| Work task |
Copy out the data that follows exactly, leaving out no line.

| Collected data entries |
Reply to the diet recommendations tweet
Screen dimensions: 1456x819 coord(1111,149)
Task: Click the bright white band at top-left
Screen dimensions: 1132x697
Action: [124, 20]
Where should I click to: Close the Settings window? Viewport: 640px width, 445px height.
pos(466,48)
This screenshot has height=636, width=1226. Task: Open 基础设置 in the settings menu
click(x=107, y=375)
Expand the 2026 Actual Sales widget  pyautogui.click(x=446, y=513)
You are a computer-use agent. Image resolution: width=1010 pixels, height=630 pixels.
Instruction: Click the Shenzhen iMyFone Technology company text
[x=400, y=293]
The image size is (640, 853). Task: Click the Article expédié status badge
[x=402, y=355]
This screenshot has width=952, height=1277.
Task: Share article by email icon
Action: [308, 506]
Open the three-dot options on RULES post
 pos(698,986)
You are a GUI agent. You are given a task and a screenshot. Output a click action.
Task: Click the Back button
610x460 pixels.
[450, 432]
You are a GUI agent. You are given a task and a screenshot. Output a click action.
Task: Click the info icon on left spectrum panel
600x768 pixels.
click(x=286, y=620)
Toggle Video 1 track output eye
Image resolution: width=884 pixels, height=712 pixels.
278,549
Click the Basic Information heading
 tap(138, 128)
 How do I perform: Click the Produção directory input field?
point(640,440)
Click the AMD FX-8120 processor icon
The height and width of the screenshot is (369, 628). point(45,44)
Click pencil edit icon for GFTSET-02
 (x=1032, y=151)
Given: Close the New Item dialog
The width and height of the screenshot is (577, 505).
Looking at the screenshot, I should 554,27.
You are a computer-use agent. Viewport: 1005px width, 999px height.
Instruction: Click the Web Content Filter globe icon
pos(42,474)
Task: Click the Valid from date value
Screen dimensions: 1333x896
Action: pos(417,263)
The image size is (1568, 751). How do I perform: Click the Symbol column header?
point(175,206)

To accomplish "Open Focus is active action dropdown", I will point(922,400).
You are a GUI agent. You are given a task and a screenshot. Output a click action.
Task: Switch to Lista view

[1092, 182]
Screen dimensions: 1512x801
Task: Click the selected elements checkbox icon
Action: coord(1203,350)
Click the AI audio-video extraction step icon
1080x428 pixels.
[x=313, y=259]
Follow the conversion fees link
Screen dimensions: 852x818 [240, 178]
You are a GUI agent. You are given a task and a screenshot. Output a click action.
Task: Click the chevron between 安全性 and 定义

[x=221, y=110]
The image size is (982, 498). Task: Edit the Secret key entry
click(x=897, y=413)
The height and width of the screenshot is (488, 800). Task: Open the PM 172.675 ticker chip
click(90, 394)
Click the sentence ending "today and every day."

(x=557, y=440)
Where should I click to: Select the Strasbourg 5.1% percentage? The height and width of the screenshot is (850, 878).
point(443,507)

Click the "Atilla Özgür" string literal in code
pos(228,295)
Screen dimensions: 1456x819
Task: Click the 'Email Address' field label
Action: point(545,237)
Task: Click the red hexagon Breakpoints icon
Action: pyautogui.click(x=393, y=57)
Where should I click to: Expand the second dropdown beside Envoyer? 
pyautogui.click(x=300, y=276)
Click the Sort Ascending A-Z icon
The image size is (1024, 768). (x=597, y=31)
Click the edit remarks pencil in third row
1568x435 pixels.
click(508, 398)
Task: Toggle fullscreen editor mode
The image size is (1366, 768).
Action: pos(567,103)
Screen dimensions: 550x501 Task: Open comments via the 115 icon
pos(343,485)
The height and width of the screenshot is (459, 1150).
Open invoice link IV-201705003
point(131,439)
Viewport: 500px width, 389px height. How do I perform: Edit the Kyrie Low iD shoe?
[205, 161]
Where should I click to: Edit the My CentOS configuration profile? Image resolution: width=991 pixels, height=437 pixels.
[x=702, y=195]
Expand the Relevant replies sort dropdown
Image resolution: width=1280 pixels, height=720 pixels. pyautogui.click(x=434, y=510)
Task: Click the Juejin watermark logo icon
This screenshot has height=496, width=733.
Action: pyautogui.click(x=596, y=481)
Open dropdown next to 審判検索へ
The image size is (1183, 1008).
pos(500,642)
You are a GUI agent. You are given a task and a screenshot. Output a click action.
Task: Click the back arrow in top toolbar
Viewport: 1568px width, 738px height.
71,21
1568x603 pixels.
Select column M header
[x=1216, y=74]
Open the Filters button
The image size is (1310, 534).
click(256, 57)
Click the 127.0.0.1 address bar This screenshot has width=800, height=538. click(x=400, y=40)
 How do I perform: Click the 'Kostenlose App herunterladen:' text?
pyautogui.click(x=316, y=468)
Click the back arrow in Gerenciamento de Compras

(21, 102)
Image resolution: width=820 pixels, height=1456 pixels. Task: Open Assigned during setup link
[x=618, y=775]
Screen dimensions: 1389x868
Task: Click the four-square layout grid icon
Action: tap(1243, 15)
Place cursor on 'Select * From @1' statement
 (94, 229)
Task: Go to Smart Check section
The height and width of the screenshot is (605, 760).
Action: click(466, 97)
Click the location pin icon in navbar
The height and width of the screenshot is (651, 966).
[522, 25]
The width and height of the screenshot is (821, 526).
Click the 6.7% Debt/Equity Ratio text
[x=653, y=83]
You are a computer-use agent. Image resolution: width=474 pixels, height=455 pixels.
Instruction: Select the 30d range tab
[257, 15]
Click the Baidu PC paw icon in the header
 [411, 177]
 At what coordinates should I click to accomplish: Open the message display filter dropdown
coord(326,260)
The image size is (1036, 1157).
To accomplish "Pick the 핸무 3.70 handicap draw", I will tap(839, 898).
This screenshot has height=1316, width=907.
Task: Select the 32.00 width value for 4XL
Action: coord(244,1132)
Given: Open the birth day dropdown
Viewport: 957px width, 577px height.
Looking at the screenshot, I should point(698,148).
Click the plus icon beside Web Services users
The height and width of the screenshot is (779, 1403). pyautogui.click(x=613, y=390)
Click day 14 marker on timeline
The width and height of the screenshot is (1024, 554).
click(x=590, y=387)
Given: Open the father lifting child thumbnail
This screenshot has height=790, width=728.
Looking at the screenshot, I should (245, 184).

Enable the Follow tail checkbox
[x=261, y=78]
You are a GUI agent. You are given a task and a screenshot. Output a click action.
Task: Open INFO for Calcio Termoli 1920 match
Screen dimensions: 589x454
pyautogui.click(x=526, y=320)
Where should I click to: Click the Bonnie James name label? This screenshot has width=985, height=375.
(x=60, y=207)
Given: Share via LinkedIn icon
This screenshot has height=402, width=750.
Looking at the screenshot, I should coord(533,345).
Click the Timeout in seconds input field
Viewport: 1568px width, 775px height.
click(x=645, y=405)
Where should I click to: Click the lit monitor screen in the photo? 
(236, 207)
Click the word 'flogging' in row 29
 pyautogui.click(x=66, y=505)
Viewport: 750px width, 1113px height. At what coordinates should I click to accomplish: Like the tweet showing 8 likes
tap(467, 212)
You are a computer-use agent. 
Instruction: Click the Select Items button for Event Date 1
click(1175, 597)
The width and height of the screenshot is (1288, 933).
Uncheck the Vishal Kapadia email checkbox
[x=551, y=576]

| Answer to this problem |
Reply to the diet recommendations tweet
Screen dimensions: 1456x819 coord(1111,149)
Task: Click the bright white band at top-left
Screen dimensions: 1132x697
Action: [124, 20]
Where should I click to: Close the Settings window? Viewport: 640px width, 445px height.
pos(466,48)
This screenshot has height=636, width=1226. Task: Open 基础设置 in the settings menu
click(x=107, y=375)
Expand the 2026 Actual Sales widget  pyautogui.click(x=446, y=513)
You are a computer-use agent. Image resolution: width=1010 pixels, height=630 pixels.
Instruction: Click the Shenzhen iMyFone Technology company text
[x=400, y=293]
The image size is (640, 853). Task: Click the Article expédié status badge
[x=402, y=355]
This screenshot has width=952, height=1277.
Task: Share article by email icon
Action: [308, 506]
Open the three-dot options on RULES post
 pos(698,986)
You are a GUI agent. You are given a task and a screenshot. Output a click action.
Task: Click the Back button
610x460 pixels.
[450, 432]
You are a GUI agent. You are given a task and a screenshot. Output a click action.
Task: Click the info icon on left spectrum panel
600x768 pixels.
click(x=286, y=620)
Toggle Video 1 track output eye
Image resolution: width=884 pixels, height=712 pixels.
278,549
Click the Basic Information heading
 tap(138, 128)
 How do I perform: Click the Produção directory input field?
point(640,440)
Click the AMD FX-8120 processor icon
The height and width of the screenshot is (369, 628). point(45,44)
Click pencil edit icon for GFTSET-02
 (x=1032, y=151)
Given: Close the New Item dialog
The width and height of the screenshot is (577, 505).
Looking at the screenshot, I should 554,27.
You are a computer-use agent. Viewport: 1005px width, 999px height.
Instruction: Click the Web Content Filter globe icon
pos(42,474)
Task: Click the Valid from date value
Screen dimensions: 1333x896
Action: pos(417,263)
The image size is (1568, 751). How do I perform: Click the Symbol column header?
point(175,206)

To accomplish "Open Focus is active action dropdown", I will point(922,400).
You are a GUI agent. You are given a task and a screenshot. Output a click action.
Task: Switch to Lista view

[1092, 182]
Screen dimensions: 1512x801
Task: Click the selected elements checkbox icon
Action: coord(1203,350)
Click the AI audio-video extraction step icon
1080x428 pixels.
[x=313, y=259]
Follow the conversion fees link
Screen dimensions: 852x818 [240, 178]
You are a GUI agent. You are given a task and a screenshot. Output a click action.
Task: Click the chevron between 安全性 and 定义

[x=221, y=110]
The image size is (982, 498). Task: Edit the Secret key entry
click(x=897, y=413)
The height and width of the screenshot is (488, 800). Task: Open the PM 172.675 ticker chip
click(90, 394)
Click the sentence ending "today and every day."

(x=557, y=440)
Where should I click to: Select the Strasbourg 5.1% percentage? The height and width of the screenshot is (850, 878).
point(443,507)

Click the "Atilla Özgür" string literal in code
pos(228,295)
Screen dimensions: 1456x819
Task: Click the 'Email Address' field label
Action: point(545,237)
Task: Click the red hexagon Breakpoints icon
Action: pyautogui.click(x=393, y=57)
Where should I click to: Expand the second dropdown beside Envoyer? 
pyautogui.click(x=300, y=276)
Click the Sort Ascending A-Z icon
The image size is (1024, 768). (x=597, y=31)
Click the edit remarks pencil in third row
1568x435 pixels.
click(508, 398)
Task: Toggle fullscreen editor mode
The image size is (1366, 768).
Action: pos(567,103)
Screen dimensions: 550x501 Task: Open comments via the 115 icon
pos(343,485)
The height and width of the screenshot is (459, 1150).
Open invoice link IV-201705003
point(131,439)
Viewport: 500px width, 389px height. How do I perform: Edit the Kyrie Low iD shoe?
[205, 161]
Where should I click to: Edit the My CentOS configuration profile? Image resolution: width=991 pixels, height=437 pixels.
[x=702, y=195]
Expand the Relevant replies sort dropdown
Image resolution: width=1280 pixels, height=720 pixels. pyautogui.click(x=434, y=510)
Task: Click the Juejin watermark logo icon
This screenshot has height=496, width=733.
Action: pyautogui.click(x=596, y=481)
Open dropdown next to 審判検索へ
The image size is (1183, 1008).
pos(500,642)
You are a GUI agent. You are given a task and a screenshot. Output a click action.
Task: Click the back arrow in top toolbar
Viewport: 1568px width, 738px height.
71,21
1568x603 pixels.
Select column M header
[x=1216, y=74]
Open the Filters button
The image size is (1310, 534).
click(256, 57)
Click the 127.0.0.1 address bar This screenshot has width=800, height=538. click(x=400, y=40)
 How do I perform: Click the 'Kostenlose App herunterladen:' text?
pyautogui.click(x=316, y=468)
Click the back arrow in Gerenciamento de Compras

(21, 102)
Image resolution: width=820 pixels, height=1456 pixels. Task: Open Assigned during setup link
[x=618, y=775]
Screen dimensions: 1389x868
Task: Click the four-square layout grid icon
Action: tap(1243, 15)
Place cursor on 'Select * From @1' statement
 (94, 229)
Task: Go to Smart Check section
The height and width of the screenshot is (605, 760).
Action: click(466, 97)
Click the location pin icon in navbar
The height and width of the screenshot is (651, 966).
[522, 25]
The width and height of the screenshot is (821, 526).
Click the 6.7% Debt/Equity Ratio text
[x=653, y=83]
You are a computer-use agent. Image resolution: width=474 pixels, height=455 pixels.
Instruction: Select the 30d range tab
[257, 15]
Click the Baidu PC paw icon in the header
 [411, 177]
 At what coordinates should I click to accomplish: Open the message display filter dropdown
coord(326,260)
The image size is (1036, 1157).
To accomplish "Pick the 핸무 3.70 handicap draw", I will tap(839, 898).
This screenshot has height=1316, width=907.
Task: Select the 32.00 width value for 4XL
Action: coord(244,1132)
Given: Open the birth day dropdown
Viewport: 957px width, 577px height.
Looking at the screenshot, I should point(698,148).
Click the plus icon beside Web Services users
The height and width of the screenshot is (779, 1403). pyautogui.click(x=613, y=390)
Click day 14 marker on timeline
The width and height of the screenshot is (1024, 554).
click(x=590, y=387)
Given: Open the father lifting child thumbnail
This screenshot has height=790, width=728.
Looking at the screenshot, I should (245, 184).

Enable the Follow tail checkbox
[x=261, y=78]
You are a GUI agent. You are given a task and a screenshot. Output a click action.
Task: Open INFO for Calcio Termoli 1920 match
Screen dimensions: 589x454
pyautogui.click(x=526, y=320)
Where should I click to: Click the Bonnie James name label? This screenshot has width=985, height=375.
(x=60, y=207)
Given: Share via LinkedIn icon
This screenshot has height=402, width=750.
Looking at the screenshot, I should coord(533,345).
Click the Timeout in seconds input field
Viewport: 1568px width, 775px height.
click(x=645, y=405)
Where should I click to: Click the lit monitor screen in the photo? 
(236, 207)
Click the word 'flogging' in row 29
 pyautogui.click(x=66, y=505)
Viewport: 750px width, 1113px height. At what coordinates should I click to accomplish: Like the tweet showing 8 likes
tap(467, 212)
You are a computer-use agent. 
Instruction: Click the Select Items button for Event Date 1
click(1175, 597)
The width and height of the screenshot is (1288, 933).
Uncheck the Vishal Kapadia email checkbox
[x=551, y=576]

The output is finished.